## start Data for processing

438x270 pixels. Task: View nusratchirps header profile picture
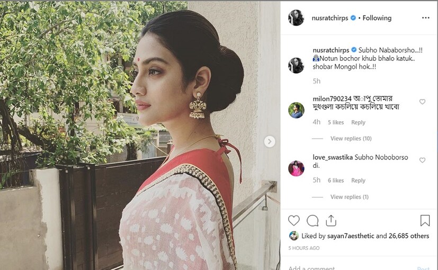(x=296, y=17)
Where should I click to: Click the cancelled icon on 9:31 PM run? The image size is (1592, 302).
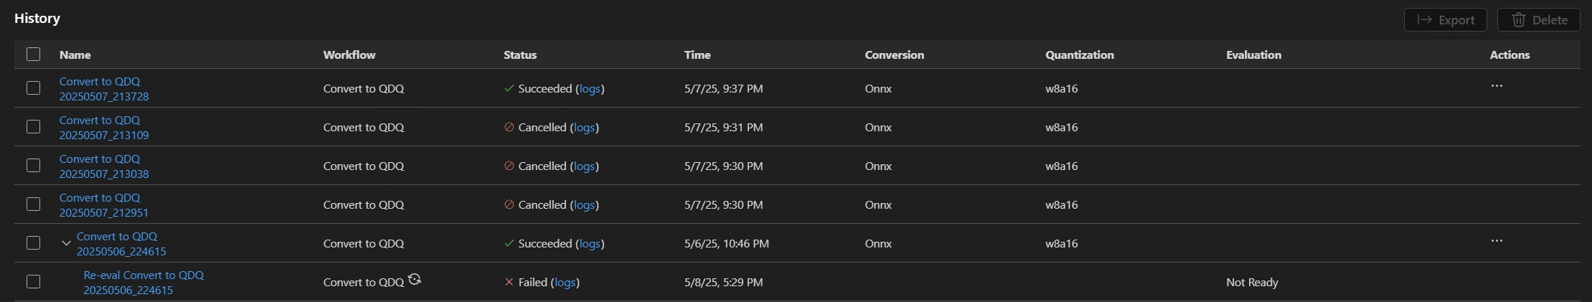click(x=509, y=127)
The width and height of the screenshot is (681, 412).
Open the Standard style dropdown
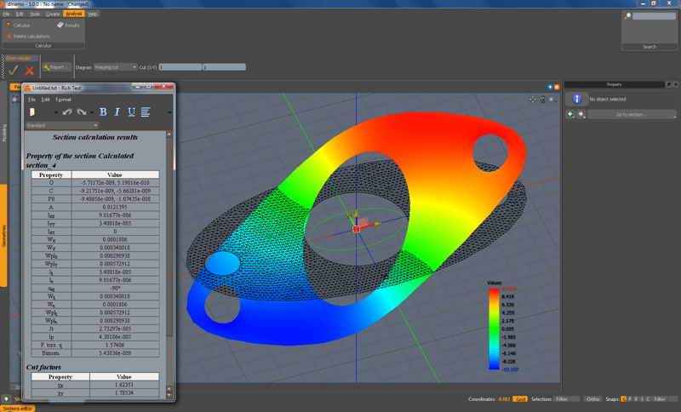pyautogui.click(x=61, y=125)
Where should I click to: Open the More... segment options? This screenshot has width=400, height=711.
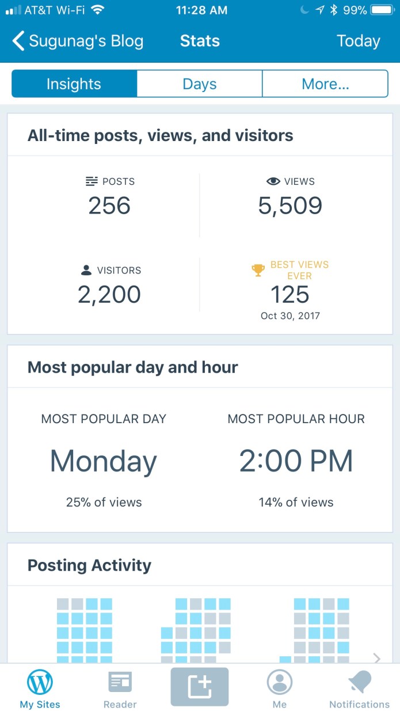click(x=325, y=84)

## end Data for processing
## start Data for processing

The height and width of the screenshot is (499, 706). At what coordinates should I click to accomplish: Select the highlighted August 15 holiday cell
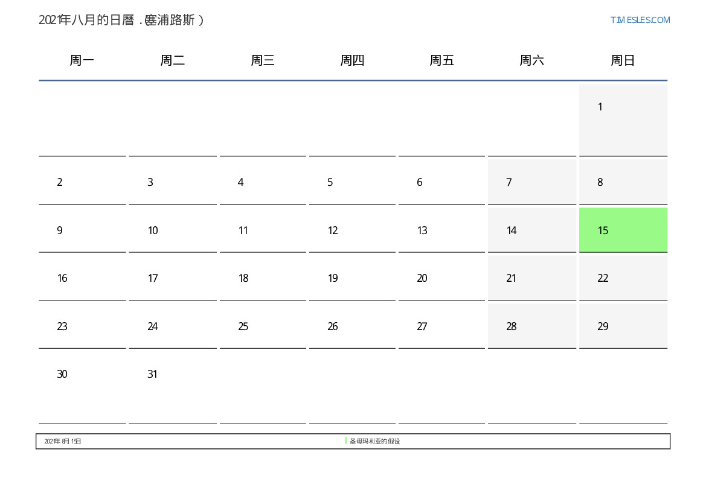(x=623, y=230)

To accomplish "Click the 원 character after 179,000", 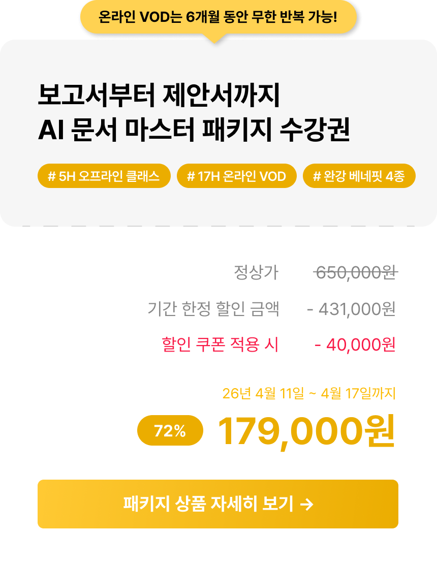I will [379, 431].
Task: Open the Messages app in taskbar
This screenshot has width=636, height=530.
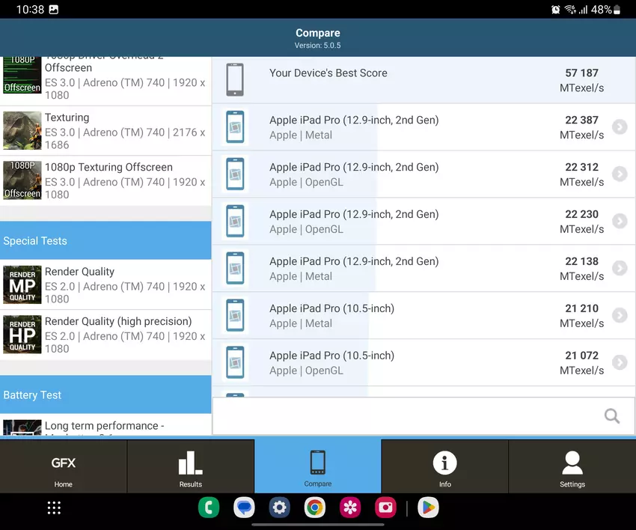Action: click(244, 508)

## end Data for processing
## start Data for processing

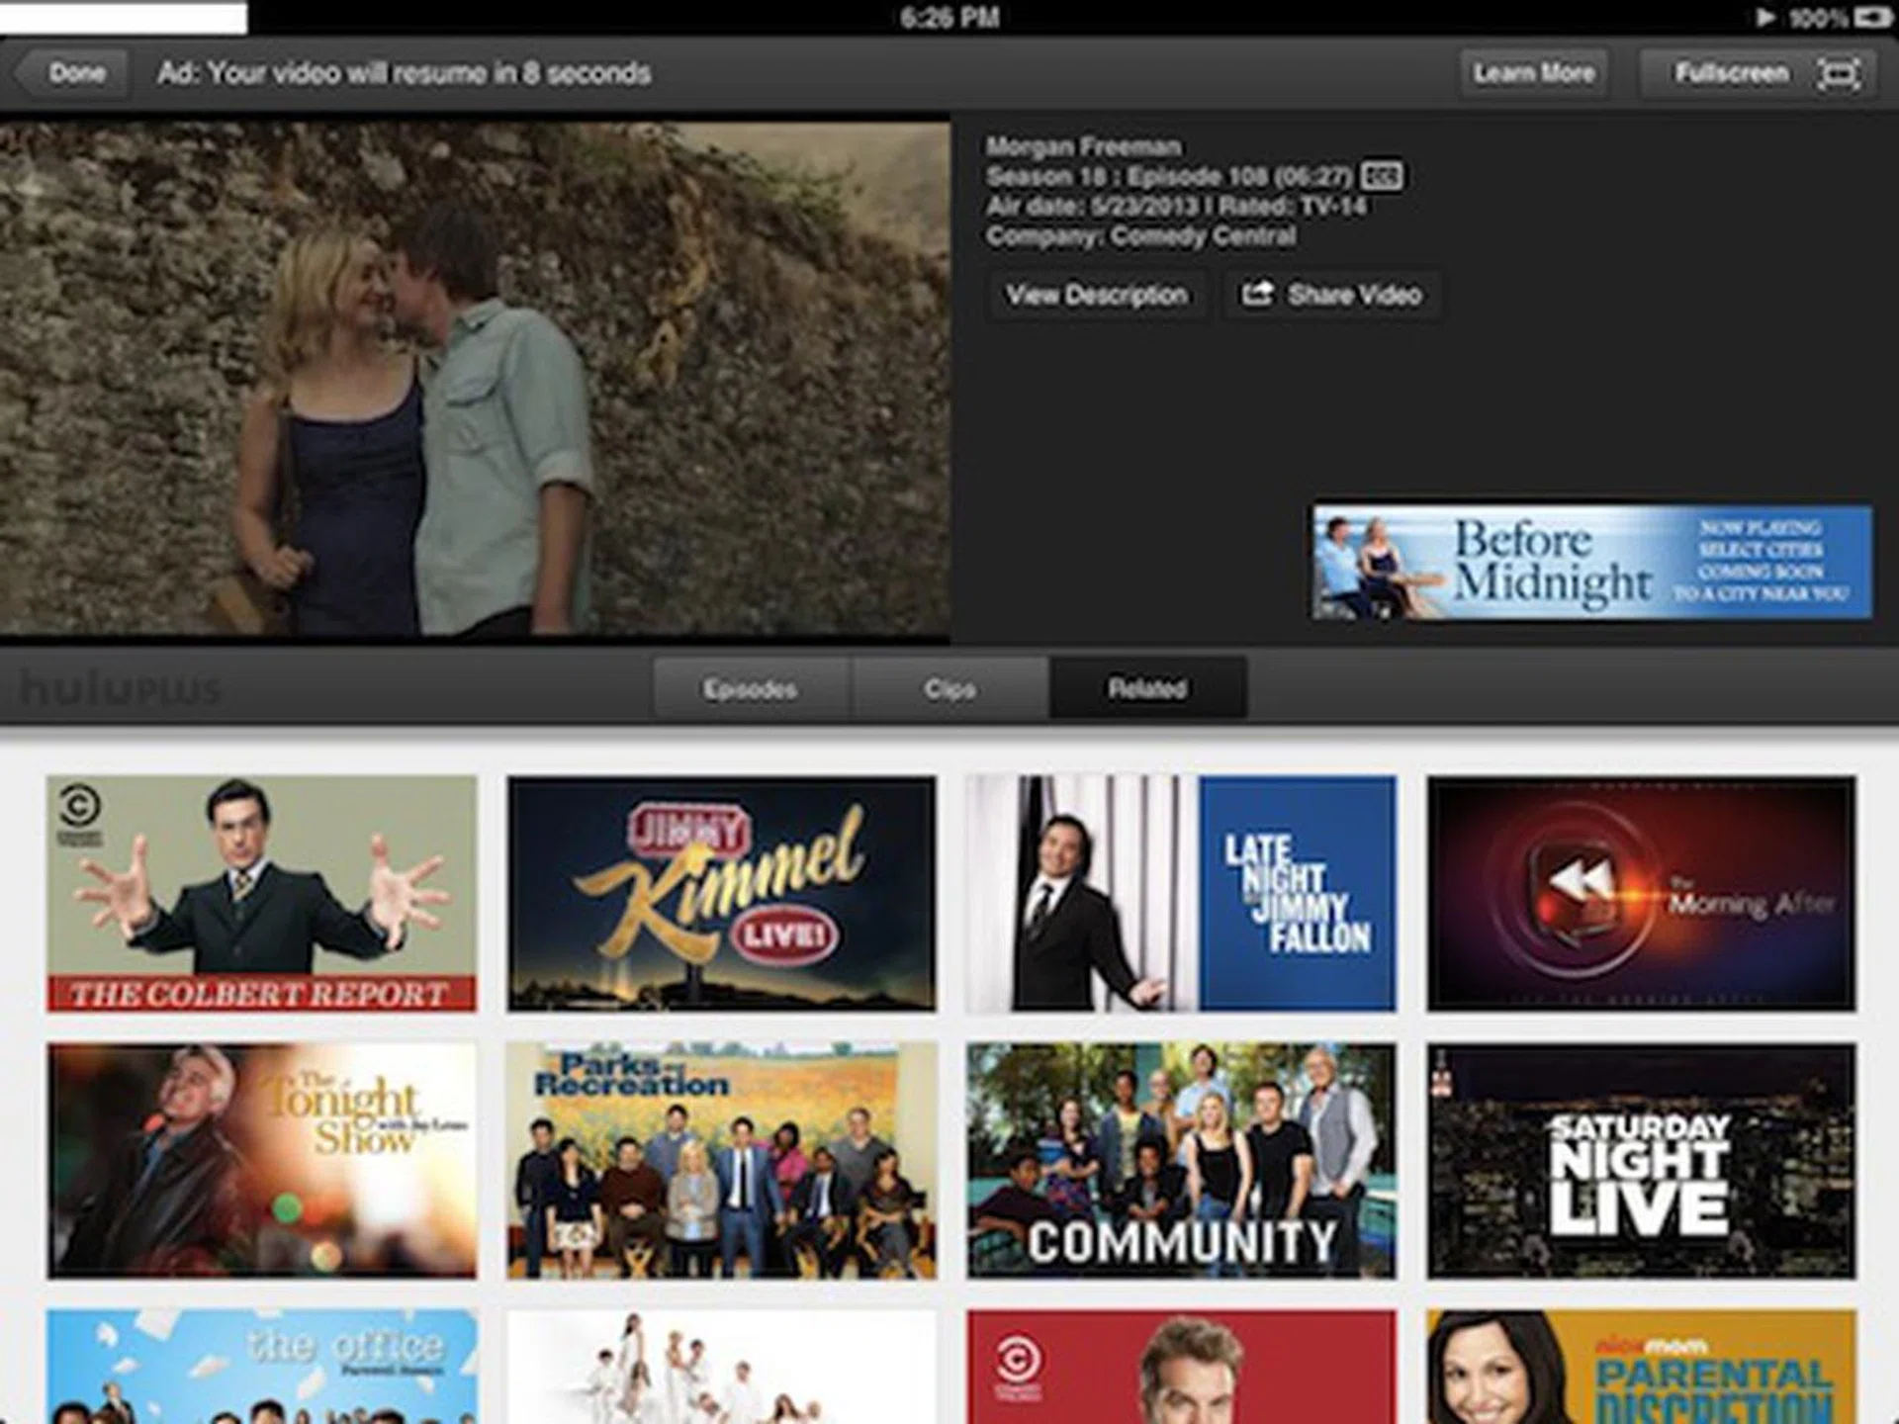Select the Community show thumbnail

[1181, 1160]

## end Data for processing

■ Short problem: Rewrite the stretch of rows from "Task: Open the Messages app in taskbar" through "Action: click(244, 508)", changing "Messages app" to "Calendar app" and keeping everything else the same. Omit the pictures.

■ Solution to this task:
Task: Open the Calendar app in taskbar
This screenshot has width=636, height=530.
Action: click(244, 508)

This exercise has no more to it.